足立朝日

Vol.144新版喜劇『売らいでか!―亭主売ります―』左とん平

掲載:2014年8月5日号
心打たれる夫婦の機微

 喜劇の神髄を知り尽くした左とん平と、切れ者役が天下一品の浜木綿子が織りなす花登筺の傑作新版喜劇『売らいでか!―亭主売ります―』が、10月にシアター1010で上演される。
 物語の舞台は伊賀上野。町一番の名家・神代産業の当主である未亡人の里子(大空眞弓)に恋焦がれる杉雄(左)が、支配人・石上(加藤茶)の弟・弘(小野寺丈)の陰謀に巻き込まれる。そんな杉雄に愛想を尽かした女房のなつ枝(浜)は、杉雄と姑のぎん(正司花江)に対して驚きの行動に出るが……。
 現在77歳の左が、この作品を通じて浜に巡り会ったのは30歳の時。以来、公演回数500回を超える現在まで、浜と共に本物の喜劇の楽しさを観客に贈り続けている。「浜ちゃんとはとても相性がいいの。

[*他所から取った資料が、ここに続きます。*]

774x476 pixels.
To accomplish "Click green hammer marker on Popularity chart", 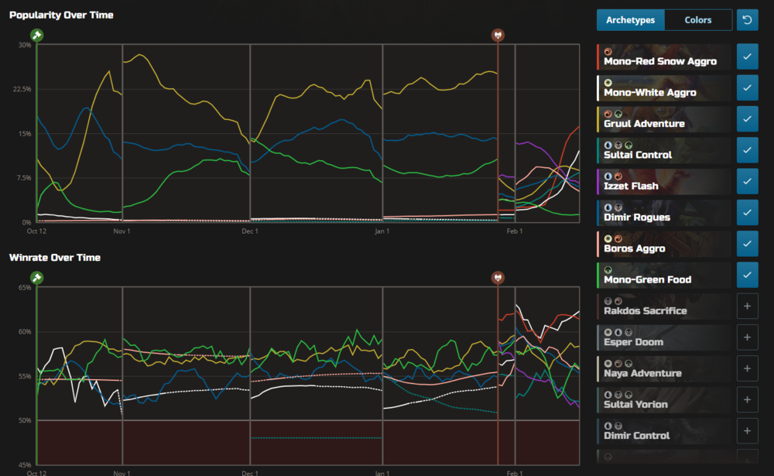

宝塚で磨いたセンスと間の取り方が抜群で、こういう喜劇ができる女優は多分いないでしょう。お互い舞台に立つ度に『年齢的にあと何回できるか』なんて話しているけれど、ふたりにしか出来ない芝居をこれからも続けていきたいね」と左。70代を迎えても、浜の美貌とパワーは衰えることなく、左もまた今回のダメ亭主役はじめ、時代劇から現代劇のありとあらゆる役をはまり役にする実力に陰りはない。
 「浜ちゃんの前で、僕が踊りながら服を脱ぐシーンがあるのだけれど、浜ちゃんはいつも本気で笑ってくれるから、僕もすごくやる気になっちゃうの。500回を超える上演回数を重ねれば、時にはセリフの間違えや飛ばしもあるけれど、浜ちゃんは必ずアドリブで返してくれる。すごい女優だなといつも思う」と浜を大絶賛。勿論、浜もまた左に深い信頼を寄せる。それゆえに、ふたりが醸し出す夫婦の機微はリアリティがあり、観客の心を打つのだろう。
 今回、左が恋する里子役の大空とは、かつて舞台で共演した仲のため、お互い勝手が判ってやりやすいと喜ぶ。左と大空との息の合った掛け合いにも期待。「大笑いの中にもホロリとさせる人情味たっぷりの喜劇。足立区の皆様にも是非ご観劇頂きたいと思います」と左は心待ちしている。
【日時】10月4日(土)5日(日)6日(月)全日午後2時【料金】8500円、フレンズ会員10%引、足立区民割引(在住・在勤)8000円【チケット】TEL5244・1011。